**WHAT THE TASK ASKS:** For this exercise, return all the data word for word, with images left out.

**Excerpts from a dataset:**
※ ※ ※

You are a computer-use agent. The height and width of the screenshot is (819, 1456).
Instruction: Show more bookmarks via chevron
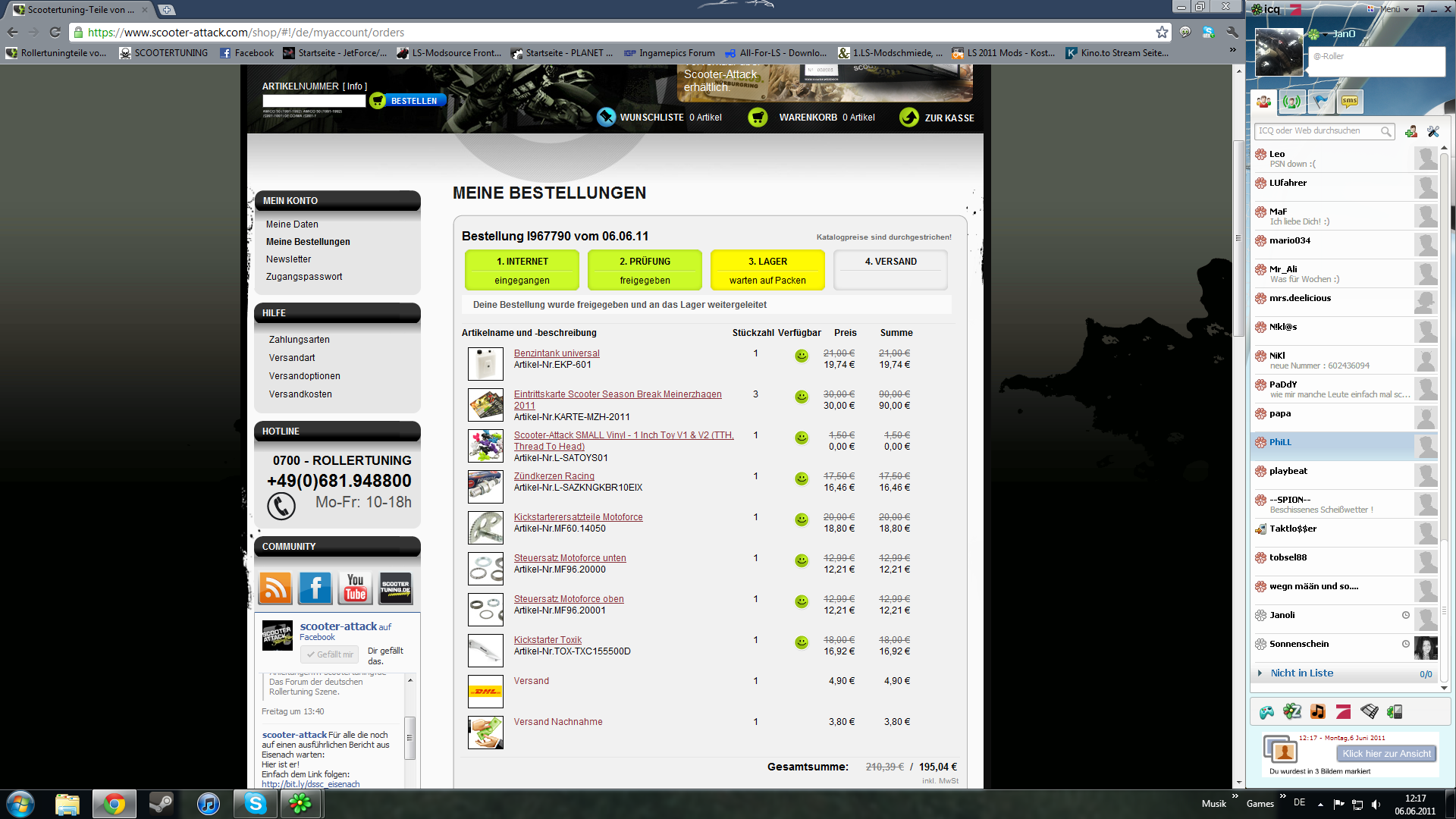1232,51
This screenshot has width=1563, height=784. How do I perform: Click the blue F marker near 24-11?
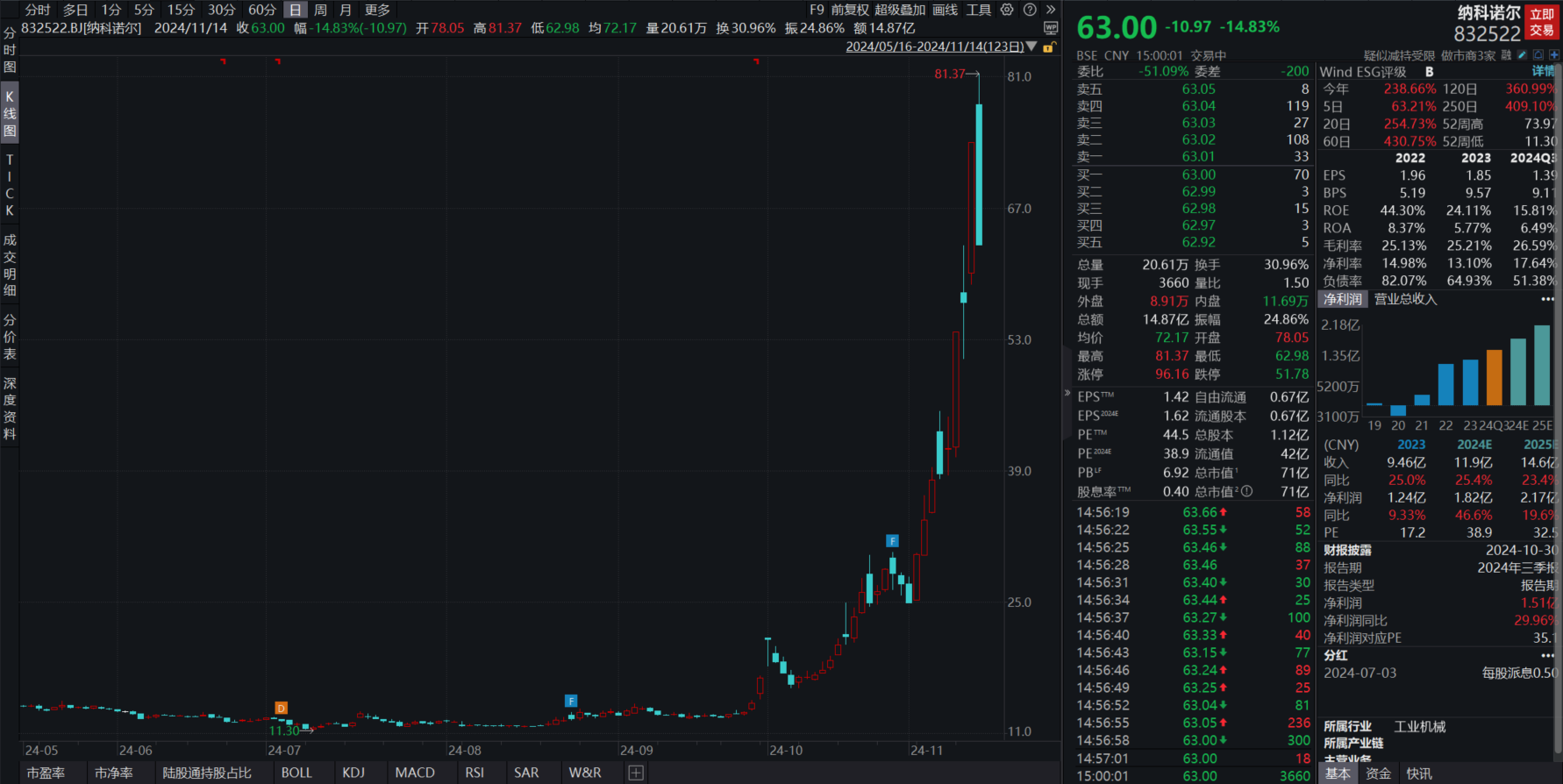892,541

※ ※ ※

**REPLY TO THE TASK:**
You are a computer-use agent. The height and width of the screenshot is (819, 1456).
Instruction: Show more bookmarks via chevron
1232,51
This screenshot has width=1563, height=784. How do I perform: Click the blue F marker near 24-11?
892,541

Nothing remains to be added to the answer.